Rachel ne passe pas inaperçue devant le tribunal correctionnel de Tours. Avec son large sourire, ses cheveux orange et sa fougue qui la pousse à prendre dans ses bras celles et ceux venu·es la soutenir, elle détonne. De la joie et de l’enthousiasme communicatifs, quelques heures seulement avant de se retrouver face à une juge avec quatre autres militant·es de Dernière Rénovation (DR). Leur crime : avoir recouvert de peinture orange la façade et la grille de la préfecture d’Indre-et-Loire en mars 2023 pour dénoncer l’inaction climatique du gouvernement. Autour d’elle, les « Ça va ? » interrogatifs et bienveillants fusent, immédiatement suivis d’un : « C’est vrai que tu es habituée ! » Car, à 21 ans, la Rouennaise a déjà l’expérience des gardes à vue, des déferrements devant les juges et de quatre procès. « Dautres enquêtes sont en cours, je suis aussi dans ­lattente dautres convocations au tribunal dans le cadre dordonnances pénales. On le sait, nous sommes de dangereux écoterroristes ! » ironise Rachel.

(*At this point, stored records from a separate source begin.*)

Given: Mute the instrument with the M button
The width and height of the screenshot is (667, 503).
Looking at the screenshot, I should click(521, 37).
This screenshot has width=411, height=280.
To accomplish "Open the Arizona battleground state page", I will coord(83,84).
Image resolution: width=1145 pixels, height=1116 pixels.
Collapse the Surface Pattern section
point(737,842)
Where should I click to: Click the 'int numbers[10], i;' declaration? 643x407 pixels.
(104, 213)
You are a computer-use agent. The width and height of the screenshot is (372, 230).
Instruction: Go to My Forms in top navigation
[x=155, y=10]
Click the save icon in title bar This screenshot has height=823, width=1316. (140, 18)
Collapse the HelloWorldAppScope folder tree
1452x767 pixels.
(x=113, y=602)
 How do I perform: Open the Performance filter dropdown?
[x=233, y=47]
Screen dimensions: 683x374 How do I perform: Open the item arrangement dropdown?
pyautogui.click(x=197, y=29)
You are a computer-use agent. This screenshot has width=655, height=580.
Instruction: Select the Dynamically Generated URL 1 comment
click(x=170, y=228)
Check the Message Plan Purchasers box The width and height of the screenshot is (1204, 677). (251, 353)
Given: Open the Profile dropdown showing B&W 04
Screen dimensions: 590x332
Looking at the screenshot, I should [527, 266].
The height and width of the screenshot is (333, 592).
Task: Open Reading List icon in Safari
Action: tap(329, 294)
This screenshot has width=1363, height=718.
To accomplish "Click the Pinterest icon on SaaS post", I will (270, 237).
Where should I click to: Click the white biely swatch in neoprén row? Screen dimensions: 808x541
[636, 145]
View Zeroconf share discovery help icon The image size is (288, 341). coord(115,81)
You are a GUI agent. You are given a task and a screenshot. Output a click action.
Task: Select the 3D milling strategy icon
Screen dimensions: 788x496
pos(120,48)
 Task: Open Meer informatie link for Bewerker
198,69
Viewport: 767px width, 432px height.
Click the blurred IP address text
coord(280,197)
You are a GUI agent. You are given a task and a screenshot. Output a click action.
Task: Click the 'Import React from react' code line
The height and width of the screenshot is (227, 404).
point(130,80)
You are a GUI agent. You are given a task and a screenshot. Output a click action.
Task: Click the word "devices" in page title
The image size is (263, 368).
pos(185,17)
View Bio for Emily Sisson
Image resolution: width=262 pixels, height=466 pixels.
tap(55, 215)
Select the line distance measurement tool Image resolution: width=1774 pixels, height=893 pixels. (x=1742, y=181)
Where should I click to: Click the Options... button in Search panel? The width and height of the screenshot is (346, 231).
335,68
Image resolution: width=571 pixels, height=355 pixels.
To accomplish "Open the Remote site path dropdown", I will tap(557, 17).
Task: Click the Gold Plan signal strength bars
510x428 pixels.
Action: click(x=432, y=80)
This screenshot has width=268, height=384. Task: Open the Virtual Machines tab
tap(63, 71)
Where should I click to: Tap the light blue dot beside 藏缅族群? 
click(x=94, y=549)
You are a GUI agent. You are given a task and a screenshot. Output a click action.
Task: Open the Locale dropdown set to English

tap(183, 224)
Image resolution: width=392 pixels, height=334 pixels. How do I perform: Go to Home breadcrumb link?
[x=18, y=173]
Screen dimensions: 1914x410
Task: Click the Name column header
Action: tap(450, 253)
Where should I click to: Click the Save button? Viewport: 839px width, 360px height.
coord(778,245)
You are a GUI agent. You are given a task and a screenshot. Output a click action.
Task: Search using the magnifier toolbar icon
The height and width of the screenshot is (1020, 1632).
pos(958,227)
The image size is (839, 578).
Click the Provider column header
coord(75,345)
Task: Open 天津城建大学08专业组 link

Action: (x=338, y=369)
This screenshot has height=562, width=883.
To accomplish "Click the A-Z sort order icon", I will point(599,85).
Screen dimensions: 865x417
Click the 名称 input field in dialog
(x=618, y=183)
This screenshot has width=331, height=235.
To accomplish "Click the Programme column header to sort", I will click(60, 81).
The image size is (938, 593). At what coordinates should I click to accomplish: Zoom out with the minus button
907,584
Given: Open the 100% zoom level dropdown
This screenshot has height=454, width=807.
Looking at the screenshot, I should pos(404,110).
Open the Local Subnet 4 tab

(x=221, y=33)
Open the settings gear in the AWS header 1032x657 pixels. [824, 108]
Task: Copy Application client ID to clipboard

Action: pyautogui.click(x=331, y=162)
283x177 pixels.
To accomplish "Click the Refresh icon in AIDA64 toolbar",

Dernière Rénovation préfecture Tours
Action contre la préfecture de Tours, le 22 mars 2023. (Photo : Dernière Rénovation.)

Ce jour-là, face à la présidente du tribunal, la jeune femme arbore le même tee-shirt blanc que le jour de l’action. Sur celui-ci, des inscriptions au feutre noir qui interpellent la juge et le procureur : côté dos, « Résister est vital » ; côté face « We have 735 days left », en référence au nombre de jours qu’il reste avant le point de bascule lié au changement climatique. Rachel n’est pas dans la provocation gratuite, mais sait qu’elle doit à tout prix faire passer son message. Sa dialectique est implacable, rodée, clamée d’une voix claire, assurée, et sans aucune note.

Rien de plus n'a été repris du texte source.